Read Ireland Page 37


  “Ah,” said Jimmy, “we all get that way betimes.”

  “Yeah,” said Rose, “but they’re all desperate worried because Mr. Handel, he had a stroke, and they’re afraid he’ll have another one, and if he does while he’s in their house, what’ll the king say? I mean—they don’t care if he has a stroke and dies on the boat going back to England, so long as he doesn’t die on them.”

  “That’s not very nice,” said Jimmy. And then he thought for a minute. “D’you know what, Rose, my father got a stroke and he didn’t die of it. And d’you know why he didn’t die of it? ’Cause I was there. And I stopped him getting a second stroke.”

  “Ya did not?” said Rose, not inclined to believe him.

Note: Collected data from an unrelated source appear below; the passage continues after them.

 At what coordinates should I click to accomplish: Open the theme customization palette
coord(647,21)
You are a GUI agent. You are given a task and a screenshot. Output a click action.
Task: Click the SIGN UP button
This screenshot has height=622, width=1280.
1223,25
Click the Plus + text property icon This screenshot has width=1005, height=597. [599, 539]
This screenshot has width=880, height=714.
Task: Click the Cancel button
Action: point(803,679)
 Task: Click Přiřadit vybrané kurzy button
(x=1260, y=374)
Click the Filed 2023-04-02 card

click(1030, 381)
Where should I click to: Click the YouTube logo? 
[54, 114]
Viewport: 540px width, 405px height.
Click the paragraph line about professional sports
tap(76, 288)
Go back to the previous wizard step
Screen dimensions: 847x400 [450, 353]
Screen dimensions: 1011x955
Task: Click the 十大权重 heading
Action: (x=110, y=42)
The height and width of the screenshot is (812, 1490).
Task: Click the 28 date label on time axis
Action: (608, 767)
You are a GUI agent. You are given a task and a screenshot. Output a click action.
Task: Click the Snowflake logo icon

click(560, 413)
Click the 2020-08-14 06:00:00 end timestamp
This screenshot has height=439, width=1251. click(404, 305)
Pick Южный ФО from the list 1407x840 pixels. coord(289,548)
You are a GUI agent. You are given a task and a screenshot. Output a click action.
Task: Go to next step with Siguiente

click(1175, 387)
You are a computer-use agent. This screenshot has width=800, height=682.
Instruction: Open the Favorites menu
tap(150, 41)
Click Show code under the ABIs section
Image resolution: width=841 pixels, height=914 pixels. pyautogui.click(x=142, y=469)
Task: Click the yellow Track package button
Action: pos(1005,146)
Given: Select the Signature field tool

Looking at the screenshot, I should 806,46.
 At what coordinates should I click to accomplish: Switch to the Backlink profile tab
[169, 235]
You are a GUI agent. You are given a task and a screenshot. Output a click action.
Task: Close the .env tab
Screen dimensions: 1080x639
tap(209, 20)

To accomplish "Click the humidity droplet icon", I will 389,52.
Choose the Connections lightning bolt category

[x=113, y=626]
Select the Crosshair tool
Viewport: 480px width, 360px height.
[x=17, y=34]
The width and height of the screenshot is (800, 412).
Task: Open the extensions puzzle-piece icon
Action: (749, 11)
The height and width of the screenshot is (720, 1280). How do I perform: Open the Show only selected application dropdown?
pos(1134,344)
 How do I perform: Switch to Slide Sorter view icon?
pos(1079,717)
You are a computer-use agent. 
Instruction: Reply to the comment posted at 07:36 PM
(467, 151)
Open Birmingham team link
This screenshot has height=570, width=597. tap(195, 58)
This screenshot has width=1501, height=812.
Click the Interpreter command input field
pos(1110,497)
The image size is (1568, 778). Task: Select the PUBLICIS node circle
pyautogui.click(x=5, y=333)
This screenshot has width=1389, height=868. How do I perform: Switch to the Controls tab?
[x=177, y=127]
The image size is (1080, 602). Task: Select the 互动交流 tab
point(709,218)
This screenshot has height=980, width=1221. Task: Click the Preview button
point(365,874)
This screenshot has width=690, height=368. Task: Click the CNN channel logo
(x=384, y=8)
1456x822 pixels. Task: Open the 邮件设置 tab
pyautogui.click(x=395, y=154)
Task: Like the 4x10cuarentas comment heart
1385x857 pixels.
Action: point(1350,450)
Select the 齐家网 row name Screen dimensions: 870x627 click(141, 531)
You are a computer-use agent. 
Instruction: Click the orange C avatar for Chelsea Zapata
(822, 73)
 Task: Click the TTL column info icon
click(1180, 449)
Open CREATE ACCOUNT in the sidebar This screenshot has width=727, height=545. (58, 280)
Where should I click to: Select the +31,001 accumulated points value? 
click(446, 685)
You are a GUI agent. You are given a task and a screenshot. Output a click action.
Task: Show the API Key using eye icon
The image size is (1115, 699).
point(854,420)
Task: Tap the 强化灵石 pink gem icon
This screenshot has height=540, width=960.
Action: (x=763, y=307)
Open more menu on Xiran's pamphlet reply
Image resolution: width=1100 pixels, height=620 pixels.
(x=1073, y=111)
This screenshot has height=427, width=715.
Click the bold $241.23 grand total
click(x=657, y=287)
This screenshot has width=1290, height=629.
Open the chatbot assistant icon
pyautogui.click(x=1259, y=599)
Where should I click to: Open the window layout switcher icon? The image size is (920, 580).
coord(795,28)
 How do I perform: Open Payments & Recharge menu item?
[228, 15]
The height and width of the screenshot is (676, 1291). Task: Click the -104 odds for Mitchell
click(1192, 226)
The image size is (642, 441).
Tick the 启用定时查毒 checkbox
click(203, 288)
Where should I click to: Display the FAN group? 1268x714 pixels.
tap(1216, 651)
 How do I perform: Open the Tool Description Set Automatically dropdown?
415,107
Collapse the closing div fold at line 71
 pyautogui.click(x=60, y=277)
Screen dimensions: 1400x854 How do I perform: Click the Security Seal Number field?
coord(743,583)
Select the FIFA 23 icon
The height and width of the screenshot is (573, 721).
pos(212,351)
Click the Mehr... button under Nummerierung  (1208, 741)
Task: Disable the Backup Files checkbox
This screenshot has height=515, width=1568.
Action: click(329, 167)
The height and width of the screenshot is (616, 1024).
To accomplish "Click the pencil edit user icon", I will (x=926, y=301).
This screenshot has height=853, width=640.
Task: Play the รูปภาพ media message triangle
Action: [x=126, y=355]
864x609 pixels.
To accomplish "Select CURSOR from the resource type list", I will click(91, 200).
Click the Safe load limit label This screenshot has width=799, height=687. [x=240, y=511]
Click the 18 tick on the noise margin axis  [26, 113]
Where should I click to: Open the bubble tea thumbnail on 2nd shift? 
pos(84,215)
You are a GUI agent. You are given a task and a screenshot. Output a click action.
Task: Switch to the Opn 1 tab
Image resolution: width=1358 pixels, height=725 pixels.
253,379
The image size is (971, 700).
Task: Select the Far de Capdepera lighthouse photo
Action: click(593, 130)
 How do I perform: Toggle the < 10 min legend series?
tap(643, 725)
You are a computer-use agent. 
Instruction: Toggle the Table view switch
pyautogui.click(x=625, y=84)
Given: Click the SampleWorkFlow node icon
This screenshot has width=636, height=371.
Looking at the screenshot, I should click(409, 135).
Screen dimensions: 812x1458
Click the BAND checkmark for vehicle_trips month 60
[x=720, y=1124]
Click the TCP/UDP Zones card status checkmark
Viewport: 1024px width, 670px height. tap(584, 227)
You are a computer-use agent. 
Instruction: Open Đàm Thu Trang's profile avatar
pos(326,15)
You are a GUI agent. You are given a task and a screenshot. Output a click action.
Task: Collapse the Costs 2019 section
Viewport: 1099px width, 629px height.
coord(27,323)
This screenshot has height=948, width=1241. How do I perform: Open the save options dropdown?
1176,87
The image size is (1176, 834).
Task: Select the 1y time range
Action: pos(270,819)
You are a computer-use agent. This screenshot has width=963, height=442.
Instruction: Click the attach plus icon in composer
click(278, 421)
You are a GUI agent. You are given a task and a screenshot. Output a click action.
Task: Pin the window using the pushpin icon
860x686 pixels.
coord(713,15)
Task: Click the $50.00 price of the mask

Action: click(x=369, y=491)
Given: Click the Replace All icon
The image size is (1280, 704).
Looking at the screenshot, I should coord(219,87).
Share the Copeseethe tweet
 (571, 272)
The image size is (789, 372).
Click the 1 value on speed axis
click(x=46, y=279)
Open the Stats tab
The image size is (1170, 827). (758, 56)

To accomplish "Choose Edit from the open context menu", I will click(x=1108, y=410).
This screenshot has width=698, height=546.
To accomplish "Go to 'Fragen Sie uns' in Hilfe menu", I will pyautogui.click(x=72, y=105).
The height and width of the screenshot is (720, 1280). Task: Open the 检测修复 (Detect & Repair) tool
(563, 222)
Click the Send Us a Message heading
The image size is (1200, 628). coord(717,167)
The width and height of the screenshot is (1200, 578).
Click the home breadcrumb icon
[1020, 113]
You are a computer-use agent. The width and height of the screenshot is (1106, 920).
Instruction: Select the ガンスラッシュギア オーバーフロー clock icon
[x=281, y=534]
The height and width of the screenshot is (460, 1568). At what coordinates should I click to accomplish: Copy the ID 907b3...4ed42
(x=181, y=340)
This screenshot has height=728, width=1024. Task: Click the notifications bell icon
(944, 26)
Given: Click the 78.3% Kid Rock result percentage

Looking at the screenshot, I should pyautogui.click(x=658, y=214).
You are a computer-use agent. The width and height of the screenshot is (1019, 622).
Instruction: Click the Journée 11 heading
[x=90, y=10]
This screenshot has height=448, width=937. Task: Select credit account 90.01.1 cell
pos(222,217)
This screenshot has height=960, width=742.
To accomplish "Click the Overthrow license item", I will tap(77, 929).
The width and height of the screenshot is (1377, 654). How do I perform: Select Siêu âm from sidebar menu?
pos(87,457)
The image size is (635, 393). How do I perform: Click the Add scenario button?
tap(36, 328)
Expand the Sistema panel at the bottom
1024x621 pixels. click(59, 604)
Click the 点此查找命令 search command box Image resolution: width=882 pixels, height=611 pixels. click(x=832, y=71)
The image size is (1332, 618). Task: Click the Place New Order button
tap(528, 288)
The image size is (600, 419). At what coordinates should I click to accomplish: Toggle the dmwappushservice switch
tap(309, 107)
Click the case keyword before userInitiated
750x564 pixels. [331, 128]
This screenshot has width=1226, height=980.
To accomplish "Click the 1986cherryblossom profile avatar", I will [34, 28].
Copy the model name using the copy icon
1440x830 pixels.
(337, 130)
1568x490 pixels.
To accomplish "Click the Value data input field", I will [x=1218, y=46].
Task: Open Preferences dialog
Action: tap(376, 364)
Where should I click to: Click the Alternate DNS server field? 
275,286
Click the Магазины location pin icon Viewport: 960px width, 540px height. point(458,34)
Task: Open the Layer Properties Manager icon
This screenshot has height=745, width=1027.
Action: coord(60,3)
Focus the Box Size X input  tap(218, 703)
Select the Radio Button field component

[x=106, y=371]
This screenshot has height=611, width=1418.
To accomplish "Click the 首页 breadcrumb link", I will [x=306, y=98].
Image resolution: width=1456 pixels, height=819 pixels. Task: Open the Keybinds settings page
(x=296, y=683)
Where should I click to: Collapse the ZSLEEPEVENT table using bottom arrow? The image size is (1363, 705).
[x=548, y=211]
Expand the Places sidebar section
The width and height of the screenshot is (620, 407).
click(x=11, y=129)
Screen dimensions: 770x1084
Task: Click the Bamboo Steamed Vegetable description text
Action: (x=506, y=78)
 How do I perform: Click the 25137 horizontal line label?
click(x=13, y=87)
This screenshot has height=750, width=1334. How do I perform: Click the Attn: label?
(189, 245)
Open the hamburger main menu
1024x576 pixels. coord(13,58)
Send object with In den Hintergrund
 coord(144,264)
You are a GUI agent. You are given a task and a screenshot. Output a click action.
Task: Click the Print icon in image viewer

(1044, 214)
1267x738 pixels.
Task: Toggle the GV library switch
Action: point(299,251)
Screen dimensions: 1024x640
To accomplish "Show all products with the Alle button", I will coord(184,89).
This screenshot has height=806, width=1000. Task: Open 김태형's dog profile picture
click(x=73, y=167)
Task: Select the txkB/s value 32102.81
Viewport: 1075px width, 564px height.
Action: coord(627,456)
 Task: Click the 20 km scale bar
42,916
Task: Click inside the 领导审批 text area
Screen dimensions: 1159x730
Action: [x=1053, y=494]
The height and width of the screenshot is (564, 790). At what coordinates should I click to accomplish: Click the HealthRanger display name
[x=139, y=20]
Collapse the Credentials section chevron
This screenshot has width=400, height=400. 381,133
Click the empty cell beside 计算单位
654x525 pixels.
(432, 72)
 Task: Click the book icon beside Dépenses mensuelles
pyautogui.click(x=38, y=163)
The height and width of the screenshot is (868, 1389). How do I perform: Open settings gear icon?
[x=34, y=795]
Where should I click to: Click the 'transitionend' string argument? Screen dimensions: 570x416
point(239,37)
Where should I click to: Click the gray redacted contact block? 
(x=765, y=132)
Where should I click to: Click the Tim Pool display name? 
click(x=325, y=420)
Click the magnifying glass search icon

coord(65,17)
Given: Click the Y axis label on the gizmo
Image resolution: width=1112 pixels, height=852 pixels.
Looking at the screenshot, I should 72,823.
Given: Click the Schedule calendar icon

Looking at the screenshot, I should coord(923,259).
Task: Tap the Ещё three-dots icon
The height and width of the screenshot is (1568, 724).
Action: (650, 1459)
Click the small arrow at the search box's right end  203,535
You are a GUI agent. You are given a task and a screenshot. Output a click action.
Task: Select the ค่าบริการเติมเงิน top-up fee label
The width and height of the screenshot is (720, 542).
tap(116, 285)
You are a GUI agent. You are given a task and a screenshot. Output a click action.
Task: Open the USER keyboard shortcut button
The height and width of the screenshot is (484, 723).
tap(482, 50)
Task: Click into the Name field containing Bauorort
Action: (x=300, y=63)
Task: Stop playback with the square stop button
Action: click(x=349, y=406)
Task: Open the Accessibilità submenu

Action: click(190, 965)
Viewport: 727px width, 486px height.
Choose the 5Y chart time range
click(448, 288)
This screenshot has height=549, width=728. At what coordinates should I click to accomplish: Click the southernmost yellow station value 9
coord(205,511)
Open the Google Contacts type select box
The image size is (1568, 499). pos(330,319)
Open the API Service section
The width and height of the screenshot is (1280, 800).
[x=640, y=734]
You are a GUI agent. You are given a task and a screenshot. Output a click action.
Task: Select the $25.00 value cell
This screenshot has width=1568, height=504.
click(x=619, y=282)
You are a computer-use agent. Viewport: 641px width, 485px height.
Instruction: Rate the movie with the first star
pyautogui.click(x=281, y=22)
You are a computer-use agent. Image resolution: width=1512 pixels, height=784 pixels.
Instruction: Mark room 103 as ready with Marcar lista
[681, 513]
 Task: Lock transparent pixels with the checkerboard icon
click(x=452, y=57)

  “Go down Henrietta Street and ask anyone, and they’ll tell you,” said Jimmy. “Ask ’em, did Jimmy Hanly stop his own father dying of a stroke and then stop him from getting a fatal second stroke, and they’ll tell you he did. That’s the God’s honest truth.”

  Rose was a good girl, and she was well thought of by her employers, who were Mr. Handel’s hosts. When she went to work the next day the German gentleman was worse than ever, pacing the place and effing and blinding or whatever they did in them days.

  Rose says to her mistress, “Ma’am, a friend of mine, I hope I’m not speaking above my station, ma’am, he told me he kept his father alive after getting a stroke and he stopped him from getting a second stroke.”

  The woman of the house looked at her as if she was after falling down off of a cloud, and she says to Rose, “How did he do it? For I’d give a lot to know that secret.”

  And Rose says, “Ma’am, I’ll ask him.”

  When she was knocking off from work that day, Rose met Jimmy Hanly outside on the street.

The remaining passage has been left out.